===== Data for processing

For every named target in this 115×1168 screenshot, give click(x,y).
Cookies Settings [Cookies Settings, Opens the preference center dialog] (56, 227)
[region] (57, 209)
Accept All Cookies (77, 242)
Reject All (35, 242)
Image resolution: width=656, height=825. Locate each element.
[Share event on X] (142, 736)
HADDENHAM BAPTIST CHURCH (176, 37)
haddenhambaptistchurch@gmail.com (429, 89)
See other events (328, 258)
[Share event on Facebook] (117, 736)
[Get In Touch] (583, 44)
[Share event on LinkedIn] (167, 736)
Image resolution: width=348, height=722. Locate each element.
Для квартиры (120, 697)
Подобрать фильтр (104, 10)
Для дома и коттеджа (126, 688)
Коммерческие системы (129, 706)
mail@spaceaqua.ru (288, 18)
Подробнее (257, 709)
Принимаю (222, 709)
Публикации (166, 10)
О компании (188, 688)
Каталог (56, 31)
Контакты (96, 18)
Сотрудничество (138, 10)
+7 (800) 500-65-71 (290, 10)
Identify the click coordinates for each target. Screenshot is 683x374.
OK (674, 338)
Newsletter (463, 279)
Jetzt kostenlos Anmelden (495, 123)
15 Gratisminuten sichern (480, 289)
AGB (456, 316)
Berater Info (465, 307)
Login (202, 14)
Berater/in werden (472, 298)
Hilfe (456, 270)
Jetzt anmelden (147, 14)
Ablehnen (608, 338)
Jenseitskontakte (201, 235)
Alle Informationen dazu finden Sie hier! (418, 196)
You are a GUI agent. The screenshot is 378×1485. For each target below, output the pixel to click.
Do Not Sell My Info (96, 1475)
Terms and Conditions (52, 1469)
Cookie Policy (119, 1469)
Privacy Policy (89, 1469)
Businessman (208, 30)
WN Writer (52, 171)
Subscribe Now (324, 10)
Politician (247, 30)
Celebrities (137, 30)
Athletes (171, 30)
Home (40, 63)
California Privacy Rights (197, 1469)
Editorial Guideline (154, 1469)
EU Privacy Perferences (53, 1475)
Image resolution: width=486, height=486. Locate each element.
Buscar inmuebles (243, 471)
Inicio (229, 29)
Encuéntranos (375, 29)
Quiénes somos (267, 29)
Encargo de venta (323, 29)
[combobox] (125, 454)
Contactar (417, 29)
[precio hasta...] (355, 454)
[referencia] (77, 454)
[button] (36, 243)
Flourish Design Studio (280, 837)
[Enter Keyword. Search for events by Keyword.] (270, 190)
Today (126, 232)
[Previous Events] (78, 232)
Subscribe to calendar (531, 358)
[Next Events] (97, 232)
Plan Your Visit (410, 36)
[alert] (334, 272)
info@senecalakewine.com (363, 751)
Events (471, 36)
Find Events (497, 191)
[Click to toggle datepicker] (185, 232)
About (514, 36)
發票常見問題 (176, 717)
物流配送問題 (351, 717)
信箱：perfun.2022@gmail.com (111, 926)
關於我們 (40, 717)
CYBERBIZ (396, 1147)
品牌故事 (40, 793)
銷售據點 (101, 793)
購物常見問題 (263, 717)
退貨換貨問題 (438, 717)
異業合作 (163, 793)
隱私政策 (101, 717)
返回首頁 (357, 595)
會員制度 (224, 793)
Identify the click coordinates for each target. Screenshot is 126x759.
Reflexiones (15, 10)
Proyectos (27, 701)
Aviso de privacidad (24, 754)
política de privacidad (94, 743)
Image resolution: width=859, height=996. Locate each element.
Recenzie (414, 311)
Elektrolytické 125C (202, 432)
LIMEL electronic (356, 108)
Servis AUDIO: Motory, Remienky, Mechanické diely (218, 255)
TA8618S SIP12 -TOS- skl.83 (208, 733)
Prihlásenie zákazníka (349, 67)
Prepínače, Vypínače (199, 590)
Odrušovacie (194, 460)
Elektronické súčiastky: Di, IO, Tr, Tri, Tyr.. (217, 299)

==========

- **Task prompt**
Give only the number of lines above that contain the string "target", with case counting.

- **Result of this task**
4